Harry Hadon-Paton is a younger Professor Henry Higgins than we’re used to, which makes his fogeyish condescension more notable, especially when he debates his Frankenstein-like experiment to transform Eliza into the model of a high society lady with the older Colonel Pickering (Malcolm Sinclair), who is unfailingly gallant. Although the ending might come as a surprise, it is closer to the one that George Bernard Shaw – on whose play Pygmalion it is based – preferred.
A strong cast including Maureen Beattie as Higgins’ stoical housekeeper Mrs Pearce, Sharif Afifi as Eliza-besotted, upper-class twit Freddy and Vanessa Redgrave as Higgins’ dignified, waspish mother inhabit their roles triumphantly.
Michael Yeargan’s Edwardian steampunk sets are magnificent, though the unforgiving space of the Coliseum does few favours for the dialogue which occasionally drifts into a foggy echo.
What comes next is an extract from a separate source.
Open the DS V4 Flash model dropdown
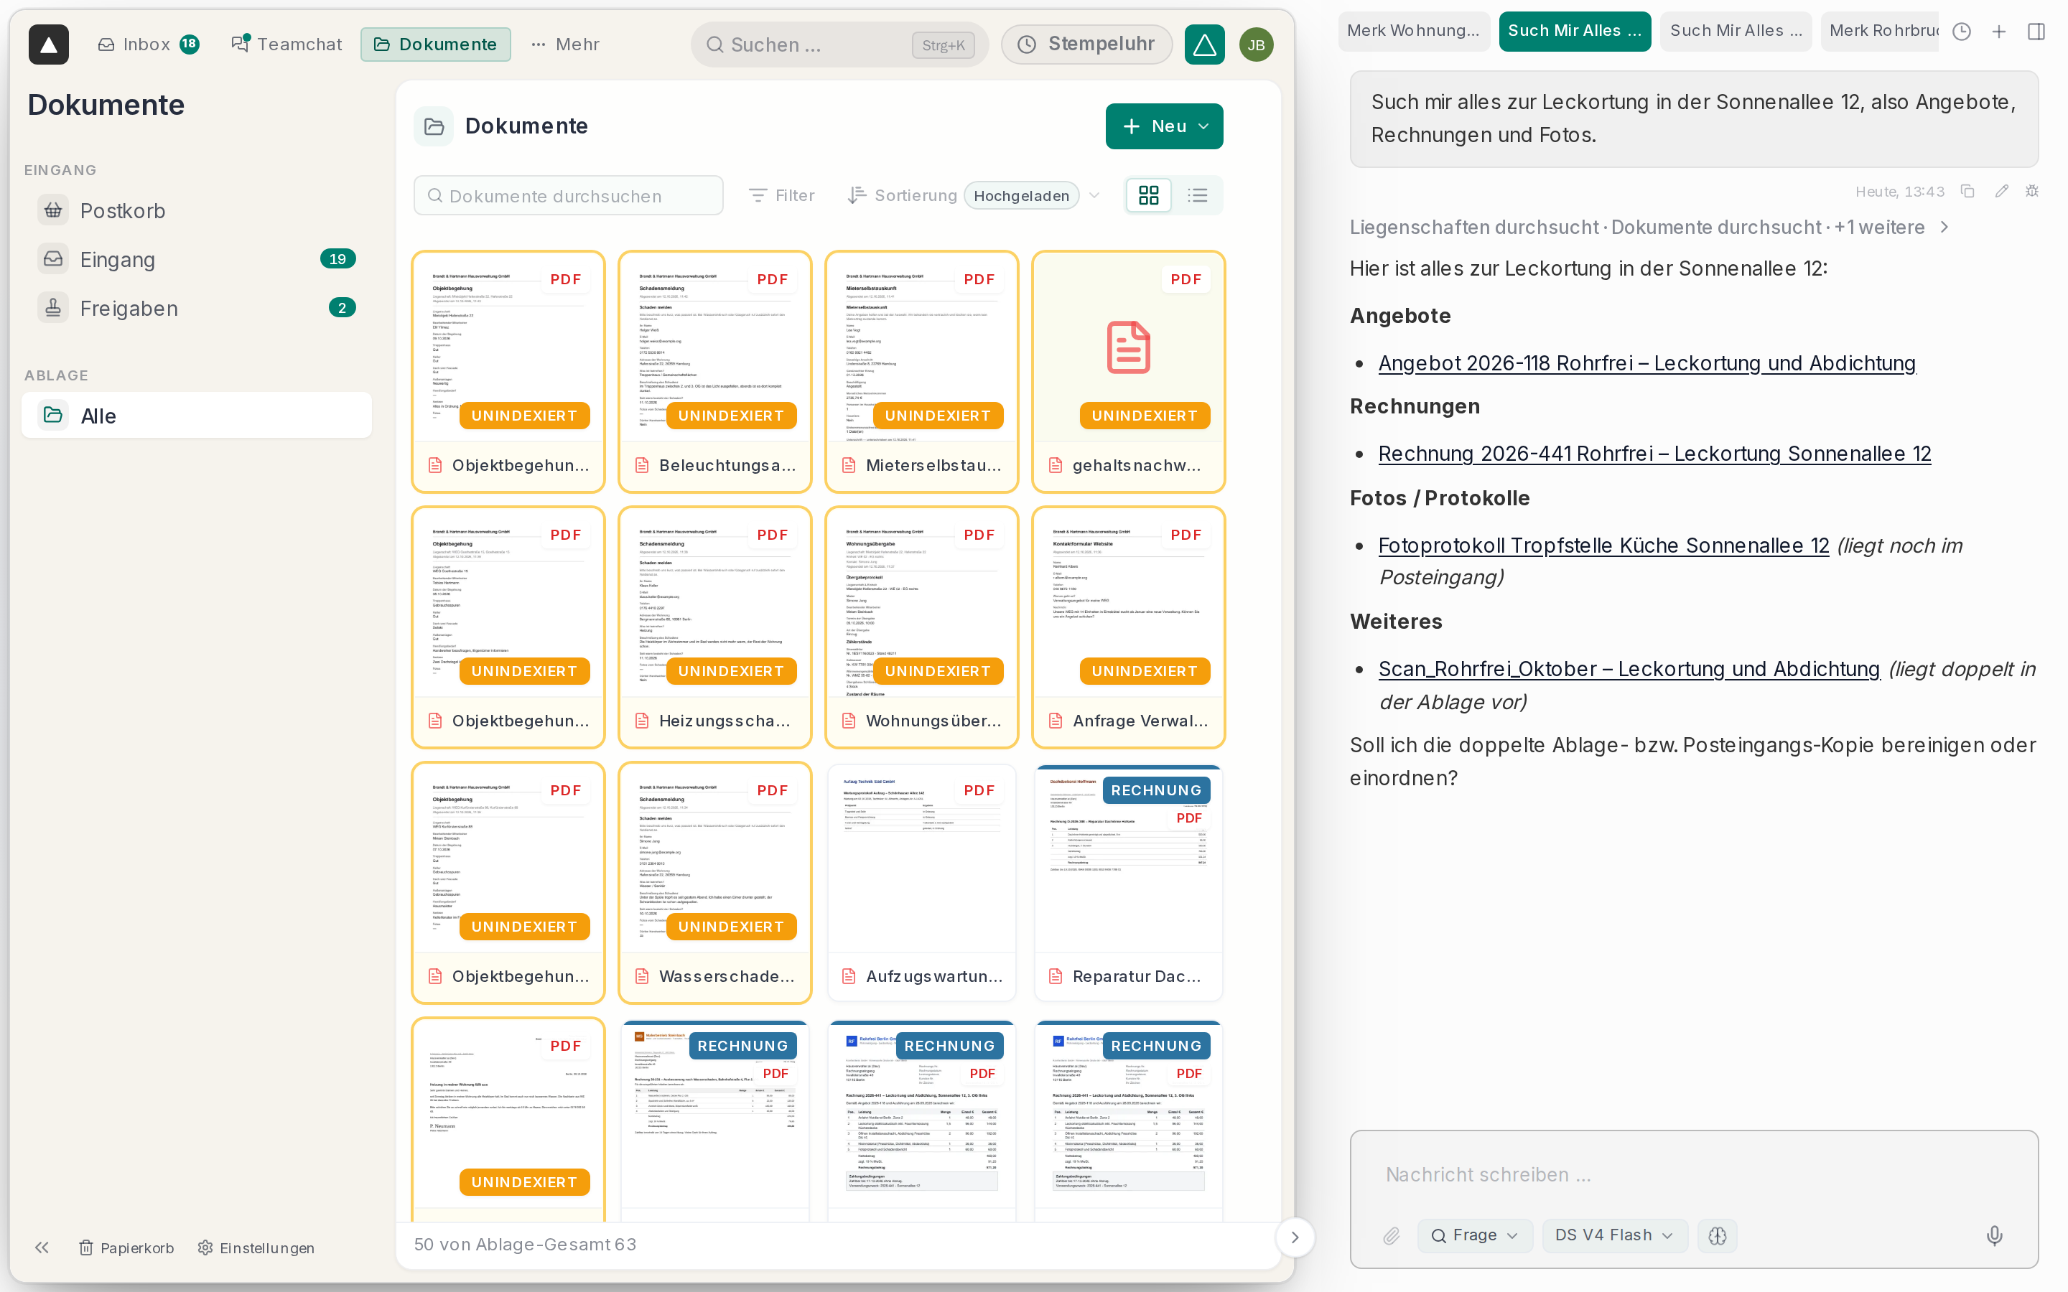(1614, 1236)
But all the requisite elements are firmly in place. Choreographer Christopher Gattelli’s orgiastic Get Me To The Church On Time sequence is played like a stag night in a pop-up theatre and, in the beautifully drilled Ascot scene, Catherine Zuber’s costumes and headgear pay tribute to Cecil Beaton.
The sense that Eliza has been used as a guinea pig for Higgins’ own egotistical ends and her hard-won independence come across with more than usual force. Otherwise, it may not be groundbreaking but star-making it most certainly is.